Every endpoint accepts a format parameter:
| Format | Content-Type | Best for |
|---|
footstep (default) | application/json | App developers. Compact encoded polyline geometry, flat structure, optimised DX |
geojson | application/geo+json | GIS tools. Standard GeoJSON FeatureCollection with decoded coordinates |
GeoJSON responses work directly with Leaflet, Mapbox GL, deck.gl, and QGIS with no transformation needed.
{
"locations": [...],
"format": "geojson"
}
Terrain analytics
Routing responses include a terrain object at both the route and per-leg level:
{
"terrain": {
"total_ascent_meters": 12.4,
"total_descent_meters": 8.1,
"max_elevation_meters": 28,
"min_elevation_meters": 5,
"avg_grade_percent": 1.2,
"max_grade_percent": 4.5,
"elevation_profile": [
{ "distance_meters": 0, "elevation_meters": 22 },
{ "distance_meters": 30, "elevation_meters": 20 }
],
"difficulty": "flat"
}
}
The elevation_profile is an array of distance/elevation points sampled along the route. Control the sampling interval with the elevation_interval parameter (10-200 meters, default 30).

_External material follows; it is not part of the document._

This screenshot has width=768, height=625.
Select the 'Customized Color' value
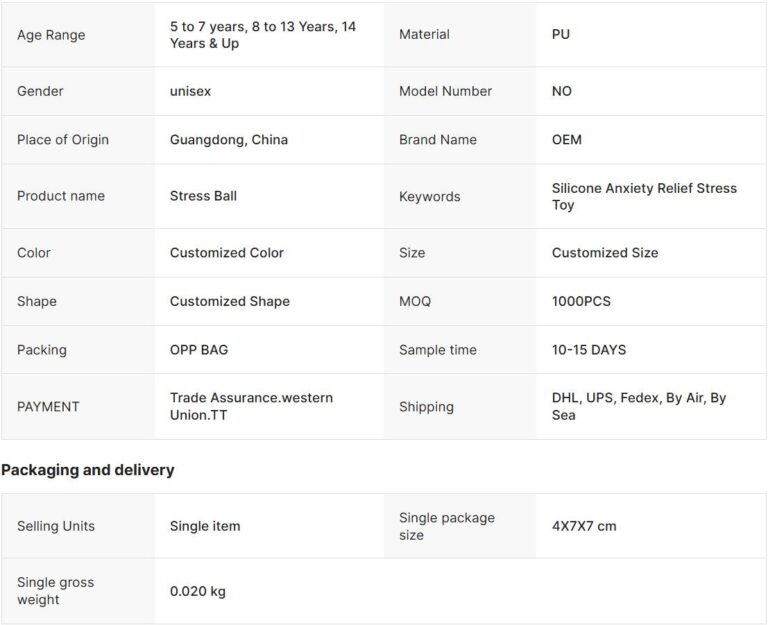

The difficulty classification is based on average and maximum grade:
| Difficulty | Average grade | Maximum grade |
|---|
flat | < 2% | < 5% |
rolling | < 4% | < 8% |
hilly | < 6% | < 15% |
mountainous | >= 6% | >= 15% |
Route flags
Every route and leg includes a flags object indicating infrastructure used:
{
"flags": {
"has_toll": false,
"has_highway": true,
"has_ferry": false
}
}
Use these to inform users about tolls, filter routes, or display warnings in your UI.
Route narratives
Pass narrative: true to get an AI-generated natural language summary of the route. Useful for accessibility descriptions, trip previews, and chatbot integrations.
{
"locations": [
{ "lat": 51.5322, "lon": -0.1240 },
{ "lat": 51.5055, "lon": -0.0754 }
],
"narrative": true
}
The response includes a narrative field on the route object:
{
"route": {
"narrative": "A 5.8km drive south through central London, about 14 minutes. Head south from King's Cross through Clerkenwell, then east along the river to Tower Bridge. Mostly flat with 12m total ascent. No tolls or motorways."
}
}
This parameter is available on the route and optimise endpoints. Adds ~500ms latency due to AI generation.